Итак, вошедши в хижину, спросил он факела; но когда крестьянин узнал о причине, побуждавшей его просить оной, то объят был сим ужасом, который производим был во всех тех, кои слышали произносимое имя Пещеры Смерти.

— Увы! Мужественный кавалер! Какое отчаяние побуждает вас к такому предприятию? Знайте, что никогда человек, зашедший раз в сию пещеру, не может никогда возвратиться в обиталище живых.

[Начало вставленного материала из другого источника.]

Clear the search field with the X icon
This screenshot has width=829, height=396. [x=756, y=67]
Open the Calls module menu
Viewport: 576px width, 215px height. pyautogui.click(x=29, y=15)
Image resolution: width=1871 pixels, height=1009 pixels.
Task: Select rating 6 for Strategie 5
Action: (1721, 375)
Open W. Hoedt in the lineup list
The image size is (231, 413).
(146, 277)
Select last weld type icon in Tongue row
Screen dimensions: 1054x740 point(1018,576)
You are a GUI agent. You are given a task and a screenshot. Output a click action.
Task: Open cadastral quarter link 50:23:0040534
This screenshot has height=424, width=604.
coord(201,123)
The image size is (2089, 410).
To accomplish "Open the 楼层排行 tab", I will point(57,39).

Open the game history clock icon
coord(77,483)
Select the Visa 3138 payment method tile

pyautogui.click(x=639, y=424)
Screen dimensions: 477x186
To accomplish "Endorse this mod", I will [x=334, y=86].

Кавалер остался непоколебим в своем намерении, и крестьянин, хотя с сожалением, дал ему факел, и Родольф возвратился один к пещере.

Сердце его было хотя вооружено смелостию, превосходящею все опасности; однако вооружение его было приведено в содрогание от ужасных обстоятельств, кои сопровождали предпринимаемую им отважность. Слух его был хотя поражаем легким шумом листьев, или древесные ветви, раздуваемые ветром, колеблемы были при его проходе, он трепетал и думал видеть во всех предметах действие сверхъестественной силы.

Когда он прибыл к пещере, то старался опять пробраться сквозь густые кустарники, заглушившие вход; но, найдя в сем великие затруднения, вынимает свою саблю и помощию ее прочищает себе дорогу. Птицы, привыкшие столь давнее время смиренно покоиться под сею непроницаемою тенью, теперь, будучи потревожены в их убежище, спасаются в столь великом множестве, что Родольф счел за нужное отступить несколько назад, опасаясь, чтоб сии птицы, стремящиеся все к огню, не потушили его факела движением их крыльев. Видя их всех рассеянными, он приближается и, нашедши тогда свободный проход, просит помощи у Вышнего Существа и входит в пещеру. Несколько времени шел он с саблею в руках; но час от часу дорога становилась труднее, и, встречаясь с большими глыбами разбитых скал, по которым принужден был всходить с трудом, счел за лучшее вложить свою саблю в ножны, дабы иметь свободу действовать своими руками; и в самом деле, он не имел причины страшиться в сем месте, чтоб повстречаться с неприятелями, против коих сабля его могла б быть ему полезною.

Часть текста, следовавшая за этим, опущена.